Objective 1:
In the records, copy out the lines exactly, starting with the line that contains "were (557, 930)" and going on through the line that contains "presented (874, 682)".

The point is that for some reason many who were proponents of what I consider to be a disastrous decision to go into Iraq haven’t really learned the lesson of the last decade, and they keep on just playing the same note over and over again.  [What a slur. Just who is advocating this, actually? Indeed, one major  lesson of Iraq-the challenge of occupation-favors arming the Ukrainians. The Russians have no doubt studied Iraq, and realize that a well-armed irregular force would make any attempt to occupy hell. So why not do it?] Why?  I don’t know.  [There’s a lot you don’t know, Barry.] But my job as Commander-in-Chief is to look at what is it that is going to advance our security interests over the long term, to keep our military in reserve for where we absolutely need it.  There are going to be times where there are disasters and difficulties and challenges all around the world, and not all of those are going to be immediately solvable by us.

But we can continue to speak out clearly about what we believe.  Where we can make a difference using all the tools we’ve got in the toolkit, well, we should do so.  And if there are occasions where targeted, clear actions can be taken that would make a difference, then we should take them.  We don’t do them because somebody sitting in an office in Washington or New York think it would look strong.  That’s not how we make foreign policy.  And if you look at the results of what we’ve done over the last five years, it is fair to say that our alliances are stronger, our partnerships are stronger, and in the Asia Pacific region, just to take one example, we are much better positioned to work with the peoples here on a whole range of issues of mutual interest.

And that may not always be sexy.  That may not always attract a lot of attention, and it doesn’t make for good argument on Sunday morning shows.  But it avoids errors.  You hit singles, you hit doubles; every once in a while we may be able to hit a home run.  But we steadily advance the interests of the American people and our partnership with folks around the world.

Obama came to prominence as a critic of the Iraq War. That’s how he made his mark, and it is clear that is how he defines himself. He is the un-general, un-fighting the last war. He has Iraq Syndrome, which is like Viet Nam Syndrome, except worse.

In his mental universe, the US policy establishment is populated with mouth-breathing warmongers who see only military solutions to strategic and geopolitical problems. In his mind, Obama is Horatio at the Bridge, holding back these barbarian hordes. This is profoundly insulting to those of goodwill who happen to disagree with Obama. But Obama cannot possibly conceive that anyone who disagrees with him is of goodwill. His is a truly Manichean worldview: those who agree with him are good, those who disagree are evil.

In fact, many of his critics have argued consistently that his deference to the Assads and Putins and Khamenis of the world has made military conflict (and conflict waged on terms unfavorable to the US) more likely, not less. With respect to Putin in particular, the critics have argued that acquiescing to South Ossetia and Abkhazia, terminating missile defense in eastern Europe, signaling a willingness to be “flexible” after re-election, and most notably, utterly caving in Syria has greatly emboldened Putin, thereby increasing not reducing the risk of military conflict. (When Obama took office, who was seriously discussing the credibility of our commitment to enforce Article 5 of the Nato Charter in the event of a Russian attack on Estonia, Latvia, or Lithuania?)

Data listing:
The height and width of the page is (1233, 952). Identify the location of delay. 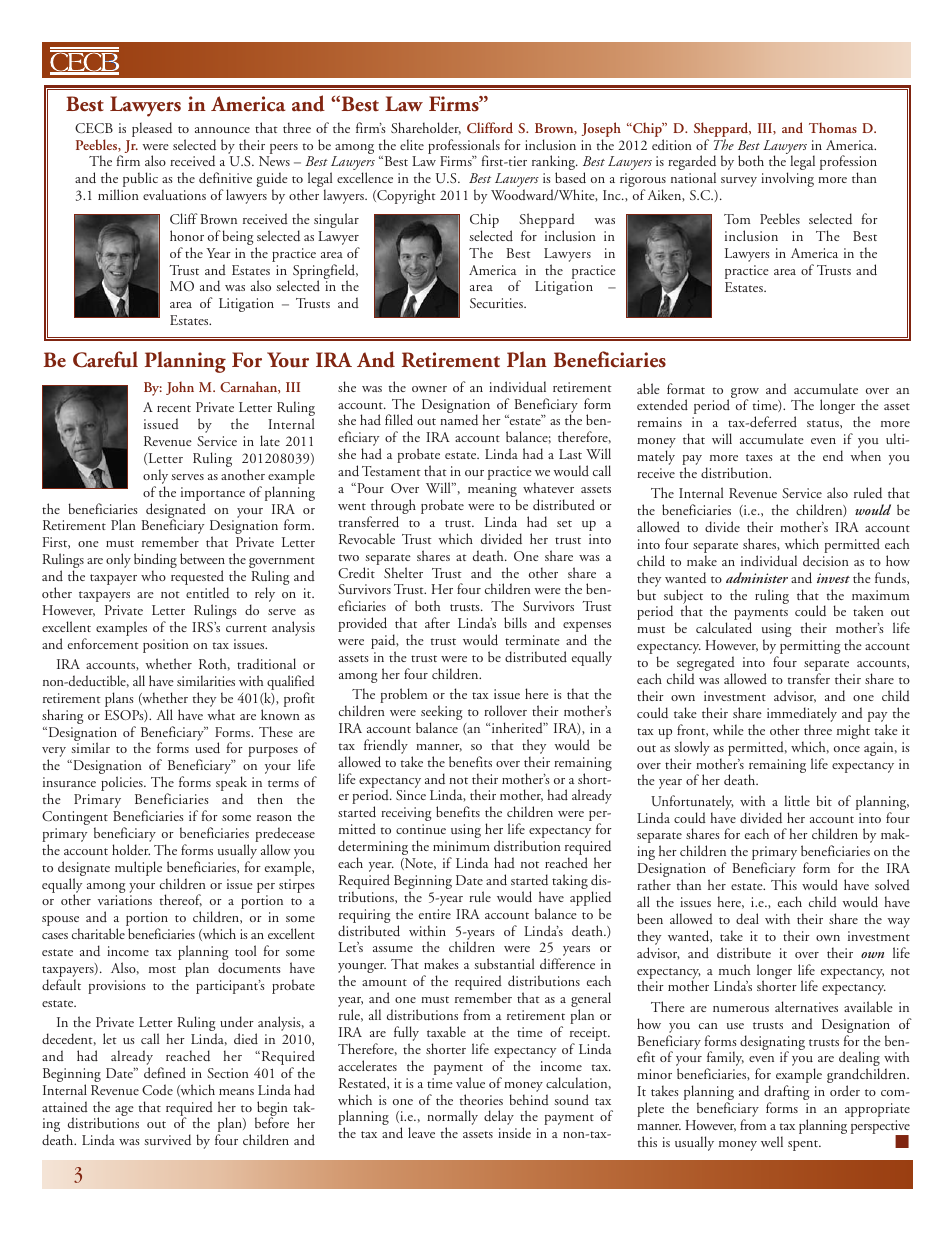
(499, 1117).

...

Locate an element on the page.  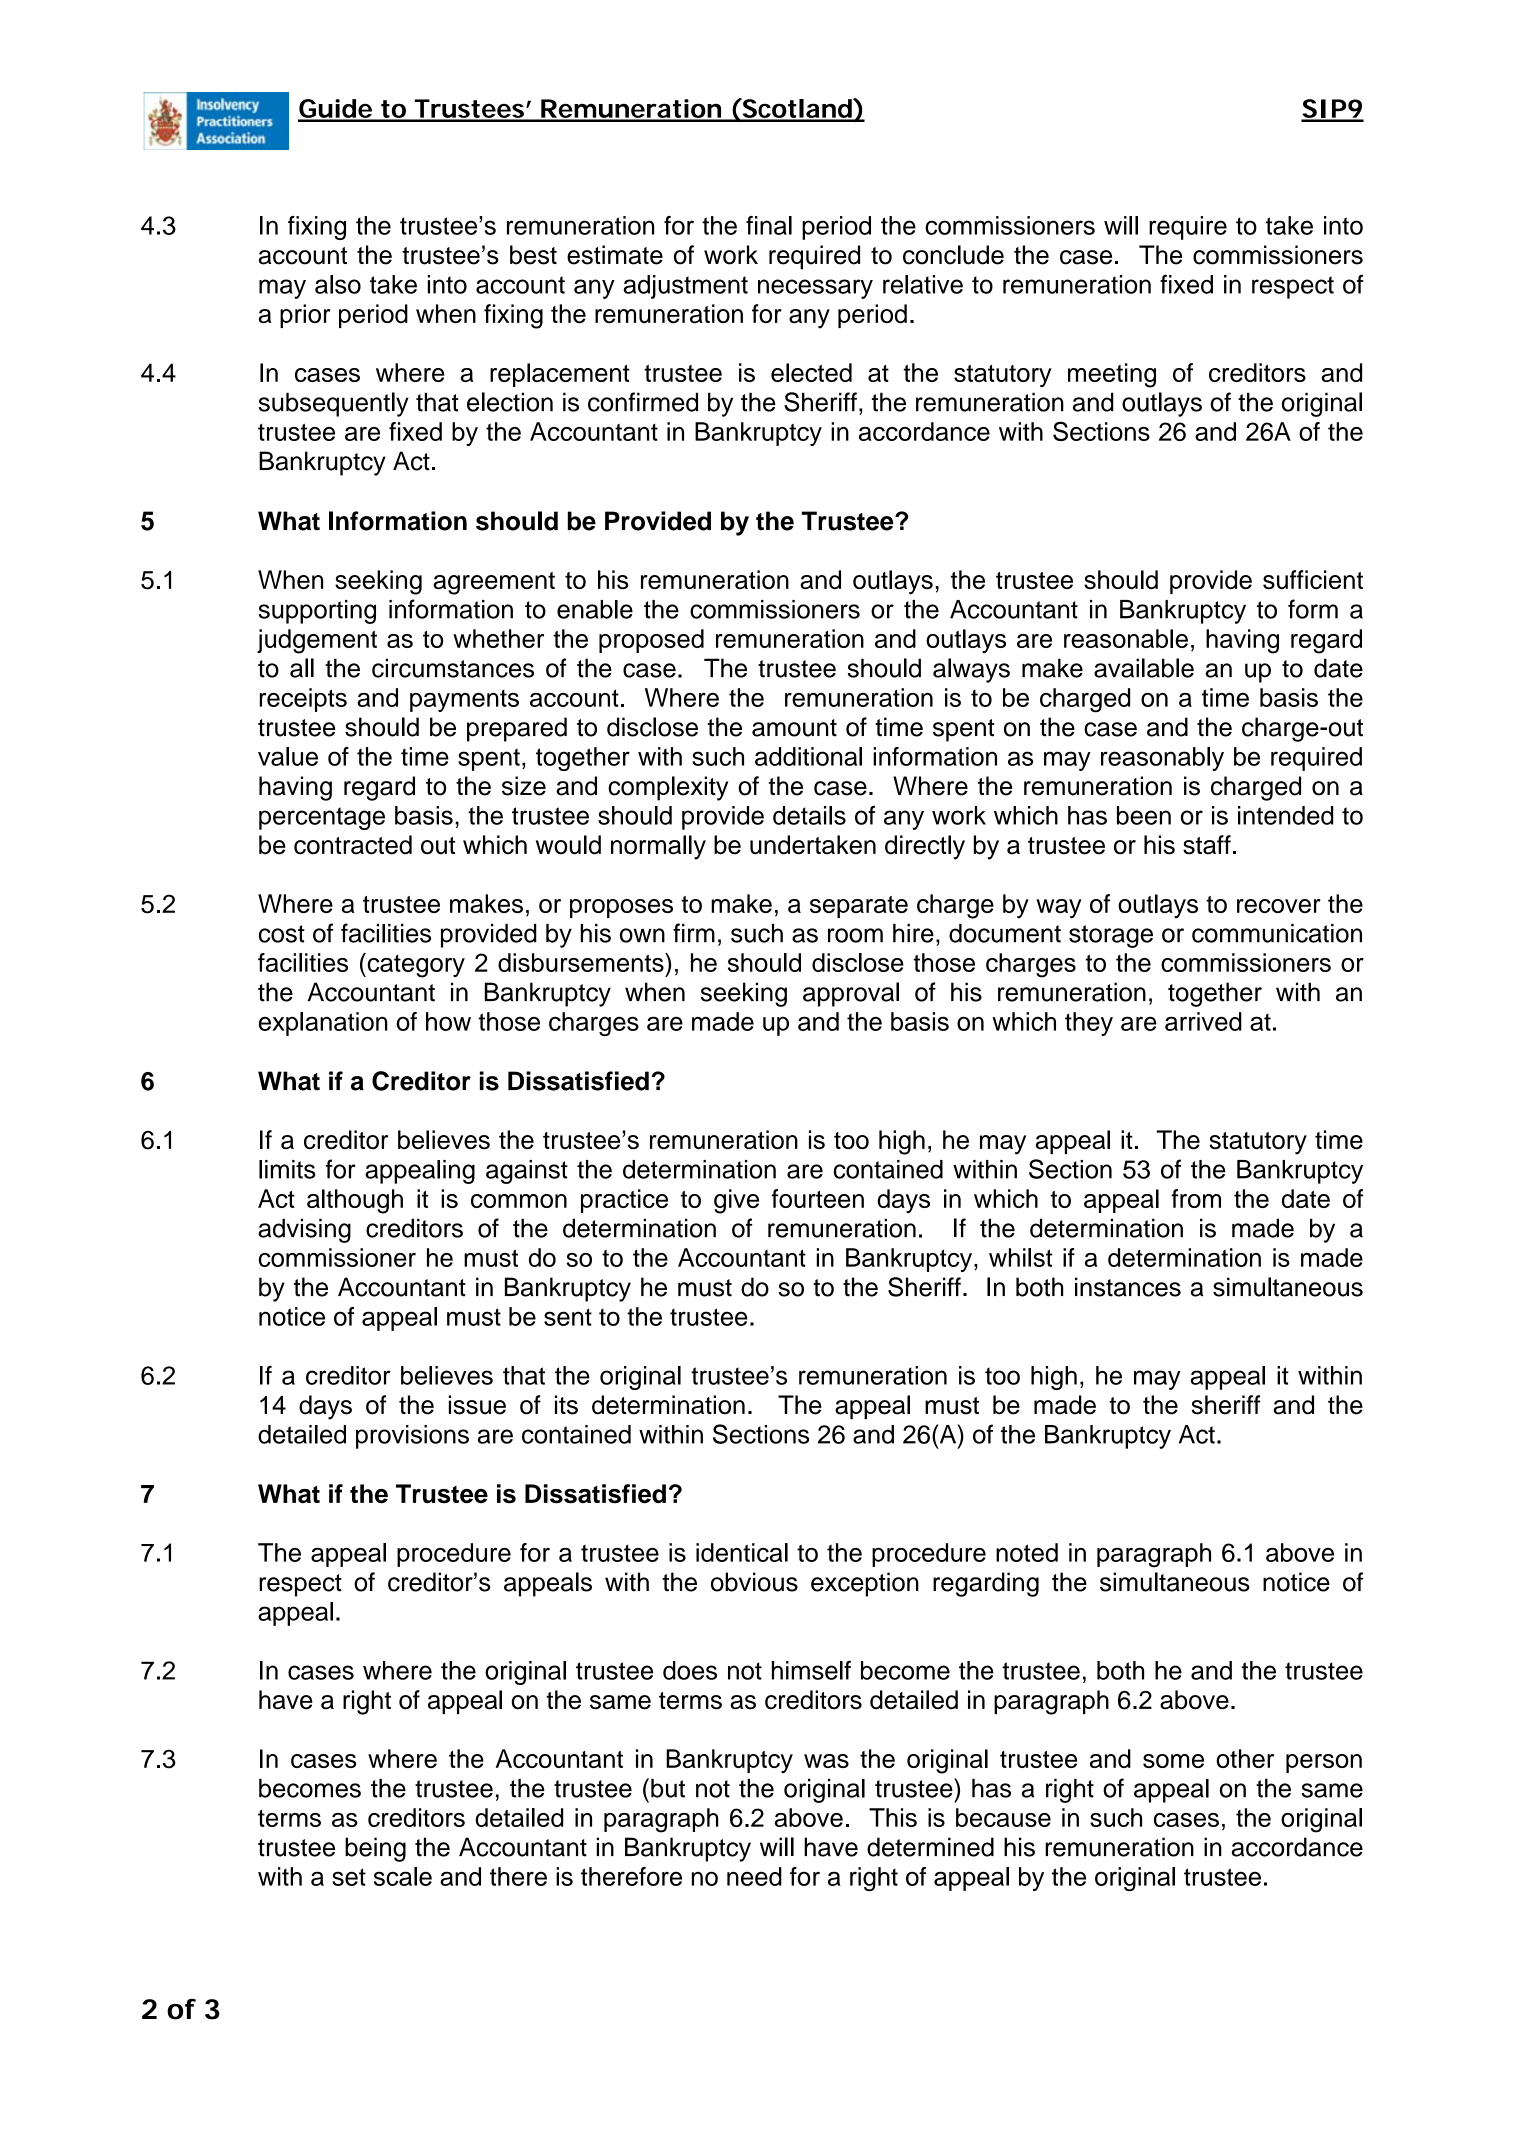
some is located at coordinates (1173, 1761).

...

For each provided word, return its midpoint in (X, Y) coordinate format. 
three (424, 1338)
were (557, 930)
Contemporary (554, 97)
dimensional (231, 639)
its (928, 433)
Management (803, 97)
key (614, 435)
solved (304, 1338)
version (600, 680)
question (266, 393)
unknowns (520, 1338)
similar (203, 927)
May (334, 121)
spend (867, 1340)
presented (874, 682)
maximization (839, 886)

Objective 2:
Answer these from the excerpt on Obama's foreign policy:
(a) Which region is named as one example where the US is better positioned to work with the peoples there?
(b) What syndrome does the commentator say Obama has?
(c) Which three countries are named in the question about enforcing Article 5 of the Nato Charter?

Correct response 1:
were (557, 930)
Contemporary (554, 97)
dimensional (231, 639)
its (928, 433)
Management (803, 97)
key (614, 435)
solved (304, 1338)
version (600, 680)
question (266, 393)
unknowns (520, 1338)
similar (203, 927)
May (334, 121)
spend (867, 1340)
presented (874, 682)

Correct response 2:
(a) The Asia Pacific region.
(b) Iraq Syndrome.
(c) Estonia, Latvia, and Lithuania.